What to do:
The full listing below should be repeated exactly.

************

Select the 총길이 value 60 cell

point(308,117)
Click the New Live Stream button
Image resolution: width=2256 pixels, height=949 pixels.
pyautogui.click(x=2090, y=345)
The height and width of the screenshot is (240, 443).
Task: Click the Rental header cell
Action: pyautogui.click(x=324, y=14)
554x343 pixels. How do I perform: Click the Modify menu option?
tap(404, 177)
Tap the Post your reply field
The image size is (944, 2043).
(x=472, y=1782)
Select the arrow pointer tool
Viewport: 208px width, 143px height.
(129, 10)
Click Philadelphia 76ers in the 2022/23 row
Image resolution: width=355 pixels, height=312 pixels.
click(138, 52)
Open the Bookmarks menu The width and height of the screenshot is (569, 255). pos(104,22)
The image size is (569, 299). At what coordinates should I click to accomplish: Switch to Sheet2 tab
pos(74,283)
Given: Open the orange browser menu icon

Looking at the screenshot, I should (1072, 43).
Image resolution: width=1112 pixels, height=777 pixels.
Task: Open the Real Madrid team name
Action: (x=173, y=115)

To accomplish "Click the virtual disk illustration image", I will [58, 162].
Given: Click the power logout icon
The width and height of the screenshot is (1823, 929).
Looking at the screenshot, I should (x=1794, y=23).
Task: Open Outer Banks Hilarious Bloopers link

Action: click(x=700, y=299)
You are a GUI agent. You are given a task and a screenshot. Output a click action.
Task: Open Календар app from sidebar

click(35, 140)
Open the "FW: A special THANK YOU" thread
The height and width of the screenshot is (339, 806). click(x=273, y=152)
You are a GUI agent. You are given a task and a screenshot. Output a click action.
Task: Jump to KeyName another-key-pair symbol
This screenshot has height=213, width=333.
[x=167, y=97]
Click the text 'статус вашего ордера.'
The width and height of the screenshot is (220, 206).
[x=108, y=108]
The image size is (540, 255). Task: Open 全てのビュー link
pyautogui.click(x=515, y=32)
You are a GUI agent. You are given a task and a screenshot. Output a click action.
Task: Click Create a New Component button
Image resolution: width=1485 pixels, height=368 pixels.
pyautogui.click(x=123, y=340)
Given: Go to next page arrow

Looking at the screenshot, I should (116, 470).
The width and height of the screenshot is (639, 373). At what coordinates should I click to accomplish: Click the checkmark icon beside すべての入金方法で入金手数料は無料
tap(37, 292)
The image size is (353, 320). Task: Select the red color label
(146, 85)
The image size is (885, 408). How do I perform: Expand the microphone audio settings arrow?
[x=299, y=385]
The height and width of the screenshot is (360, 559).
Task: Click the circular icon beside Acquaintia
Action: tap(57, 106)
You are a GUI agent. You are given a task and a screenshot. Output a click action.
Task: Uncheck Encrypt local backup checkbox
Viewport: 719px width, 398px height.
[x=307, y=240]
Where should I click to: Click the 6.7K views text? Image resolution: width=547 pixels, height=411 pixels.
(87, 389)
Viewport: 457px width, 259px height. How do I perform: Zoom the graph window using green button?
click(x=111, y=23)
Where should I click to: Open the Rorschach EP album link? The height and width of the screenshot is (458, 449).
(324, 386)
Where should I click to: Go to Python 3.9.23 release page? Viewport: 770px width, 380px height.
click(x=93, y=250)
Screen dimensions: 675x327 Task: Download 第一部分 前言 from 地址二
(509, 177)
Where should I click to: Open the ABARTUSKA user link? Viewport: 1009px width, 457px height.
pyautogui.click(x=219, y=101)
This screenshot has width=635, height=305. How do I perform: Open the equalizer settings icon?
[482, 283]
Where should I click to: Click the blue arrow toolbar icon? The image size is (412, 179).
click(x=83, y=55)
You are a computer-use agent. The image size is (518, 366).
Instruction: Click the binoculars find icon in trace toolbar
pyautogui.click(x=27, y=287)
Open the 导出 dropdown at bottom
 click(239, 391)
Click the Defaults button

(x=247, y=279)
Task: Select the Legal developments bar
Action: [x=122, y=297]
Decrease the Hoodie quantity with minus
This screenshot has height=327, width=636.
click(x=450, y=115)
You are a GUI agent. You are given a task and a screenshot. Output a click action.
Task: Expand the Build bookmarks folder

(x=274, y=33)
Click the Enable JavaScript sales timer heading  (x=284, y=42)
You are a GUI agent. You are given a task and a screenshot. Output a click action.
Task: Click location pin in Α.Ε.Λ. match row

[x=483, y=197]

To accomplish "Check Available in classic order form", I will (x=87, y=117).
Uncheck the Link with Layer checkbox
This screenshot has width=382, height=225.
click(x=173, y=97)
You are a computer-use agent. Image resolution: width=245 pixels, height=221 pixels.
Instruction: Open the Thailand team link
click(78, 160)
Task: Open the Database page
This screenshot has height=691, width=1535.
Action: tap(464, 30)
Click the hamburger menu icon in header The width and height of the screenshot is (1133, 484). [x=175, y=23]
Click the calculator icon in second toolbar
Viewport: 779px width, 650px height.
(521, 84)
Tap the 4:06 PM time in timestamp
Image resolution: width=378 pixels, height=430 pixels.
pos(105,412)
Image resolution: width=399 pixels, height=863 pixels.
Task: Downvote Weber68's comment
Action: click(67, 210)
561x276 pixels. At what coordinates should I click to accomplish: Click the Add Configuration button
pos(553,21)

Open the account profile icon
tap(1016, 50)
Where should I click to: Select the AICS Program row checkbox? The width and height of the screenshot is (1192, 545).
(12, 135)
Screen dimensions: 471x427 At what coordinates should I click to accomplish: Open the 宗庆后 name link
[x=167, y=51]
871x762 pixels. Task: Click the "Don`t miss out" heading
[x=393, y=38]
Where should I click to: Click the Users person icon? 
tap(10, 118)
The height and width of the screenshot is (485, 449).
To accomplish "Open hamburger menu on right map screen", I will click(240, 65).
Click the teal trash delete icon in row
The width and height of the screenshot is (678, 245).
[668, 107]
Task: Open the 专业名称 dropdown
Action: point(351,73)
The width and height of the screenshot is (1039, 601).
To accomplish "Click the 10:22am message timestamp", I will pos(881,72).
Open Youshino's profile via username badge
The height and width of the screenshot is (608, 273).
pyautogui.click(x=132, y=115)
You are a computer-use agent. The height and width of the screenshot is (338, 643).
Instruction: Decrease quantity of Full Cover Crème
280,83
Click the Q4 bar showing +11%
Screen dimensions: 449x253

************

Task response:
Select the 총길이 value 60 cell

point(308,117)
Click the New Live Stream button
Image resolution: width=2256 pixels, height=949 pixels.
pyautogui.click(x=2090, y=345)
The height and width of the screenshot is (240, 443).
Task: Click the Rental header cell
Action: pyautogui.click(x=324, y=14)
554x343 pixels. How do I perform: Click the Modify menu option?
tap(404, 177)
Tap the Post your reply field
The image size is (944, 2043).
(x=472, y=1782)
Select the arrow pointer tool
Viewport: 208px width, 143px height.
(129, 10)
Click Philadelphia 76ers in the 2022/23 row
Image resolution: width=355 pixels, height=312 pixels.
click(138, 52)
Open the Bookmarks menu The width and height of the screenshot is (569, 255). pos(104,22)
The image size is (569, 299). At what coordinates should I click to accomplish: Switch to Sheet2 tab
pos(74,283)
Given: Open the orange browser menu icon

Looking at the screenshot, I should (1072, 43).
Image resolution: width=1112 pixels, height=777 pixels.
Task: Open the Real Madrid team name
Action: (x=173, y=115)

To accomplish "Click the virtual disk illustration image", I will [58, 162].
Given: Click the power logout icon
The width and height of the screenshot is (1823, 929).
Looking at the screenshot, I should (x=1794, y=23).
Task: Open Outer Banks Hilarious Bloopers link

Action: click(x=700, y=299)
You are a GUI agent. You are given a task and a screenshot. Output a click action.
Task: Open Календар app from sidebar

click(35, 140)
Open the "FW: A special THANK YOU" thread
The height and width of the screenshot is (339, 806). click(x=273, y=152)
You are a GUI agent. You are given a task and a screenshot. Output a click action.
Task: Jump to KeyName another-key-pair symbol
This screenshot has height=213, width=333.
[x=167, y=97]
Click the text 'статус вашего ордера.'
The width and height of the screenshot is (220, 206).
[x=108, y=108]
The image size is (540, 255). Task: Open 全てのビュー link
pyautogui.click(x=515, y=32)
You are a GUI agent. You are given a task and a screenshot. Output a click action.
Task: Click Create a New Component button
Image resolution: width=1485 pixels, height=368 pixels.
pyautogui.click(x=123, y=340)
Given: Go to next page arrow

Looking at the screenshot, I should (116, 470).
The width and height of the screenshot is (639, 373). At what coordinates should I click to accomplish: Click the checkmark icon beside すべての入金方法で入金手数料は無料
tap(37, 292)
The image size is (353, 320). Task: Select the red color label
(146, 85)
The image size is (885, 408). How do I perform: Expand the microphone audio settings arrow?
[x=299, y=385]
The height and width of the screenshot is (360, 559).
Task: Click the circular icon beside Acquaintia
Action: tap(57, 106)
You are a GUI agent. You are given a task and a screenshot. Output a click action.
Task: Uncheck Encrypt local backup checkbox
Viewport: 719px width, 398px height.
[x=307, y=240]
Where should I click to: Click the 6.7K views text? Image resolution: width=547 pixels, height=411 pixels.
(87, 389)
Viewport: 457px width, 259px height. How do I perform: Zoom the graph window using green button?
click(x=111, y=23)
Where should I click to: Open the Rorschach EP album link? The height and width of the screenshot is (458, 449).
(324, 386)
Where should I click to: Go to Python 3.9.23 release page? Viewport: 770px width, 380px height.
click(x=93, y=250)
Screen dimensions: 675x327 Task: Download 第一部分 前言 from 地址二
(509, 177)
Where should I click to: Open the ABARTUSKA user link? Viewport: 1009px width, 457px height.
pyautogui.click(x=219, y=101)
This screenshot has width=635, height=305. How do I perform: Open the equalizer settings icon?
[482, 283]
Where should I click to: Click the blue arrow toolbar icon? The image size is (412, 179).
click(x=83, y=55)
You are a computer-use agent. The image size is (518, 366).
Instruction: Click the binoculars find icon in trace toolbar
pyautogui.click(x=27, y=287)
Open the 导出 dropdown at bottom
 click(239, 391)
Click the Defaults button

(x=247, y=279)
Task: Select the Legal developments bar
Action: [x=122, y=297]
Decrease the Hoodie quantity with minus
This screenshot has height=327, width=636.
click(x=450, y=115)
You are a GUI agent. You are given a task and a screenshot. Output a click action.
Task: Expand the Build bookmarks folder

(x=274, y=33)
Click the Enable JavaScript sales timer heading  (x=284, y=42)
You are a GUI agent. You are given a task and a screenshot. Output a click action.
Task: Click location pin in Α.Ε.Λ. match row

[x=483, y=197]

To accomplish "Check Available in classic order form", I will (x=87, y=117).
Uncheck the Link with Layer checkbox
This screenshot has width=382, height=225.
click(x=173, y=97)
You are a computer-use agent. Image resolution: width=245 pixels, height=221 pixels.
Instruction: Open the Thailand team link
click(78, 160)
Task: Open the Database page
This screenshot has height=691, width=1535.
Action: tap(464, 30)
Click the hamburger menu icon in header The width and height of the screenshot is (1133, 484). [x=175, y=23]
Click the calculator icon in second toolbar
Viewport: 779px width, 650px height.
(521, 84)
Tap the 4:06 PM time in timestamp
Image resolution: width=378 pixels, height=430 pixels.
pos(105,412)
Image resolution: width=399 pixels, height=863 pixels.
Task: Downvote Weber68's comment
Action: click(67, 210)
561x276 pixels. At what coordinates should I click to accomplish: Click the Add Configuration button
pos(553,21)

Open the account profile icon
tap(1016, 50)
Where should I click to: Select the AICS Program row checkbox? The width and height of the screenshot is (1192, 545).
(12, 135)
Screen dimensions: 471x427 At what coordinates should I click to accomplish: Open the 宗庆后 name link
[x=167, y=51]
871x762 pixels. Task: Click the "Don`t miss out" heading
[x=393, y=38]
Where should I click to: Click the Users person icon? 
tap(10, 118)
The height and width of the screenshot is (485, 449).
To accomplish "Open hamburger menu on right map screen", I will click(240, 65).
Click the teal trash delete icon in row
The width and height of the screenshot is (678, 245).
[668, 107]
Task: Open the 专业名称 dropdown
Action: point(351,73)
The width and height of the screenshot is (1039, 601).
To accomplish "Click the 10:22am message timestamp", I will pos(881,72).
Open Youshino's profile via username badge
The height and width of the screenshot is (608, 273).
pyautogui.click(x=132, y=115)
You are a computer-use agent. The height and width of the screenshot is (338, 643).
Instruction: Decrease quantity of Full Cover Crème
280,83
Click the Q4 bar showing +11%
Screen dimensions: 449x253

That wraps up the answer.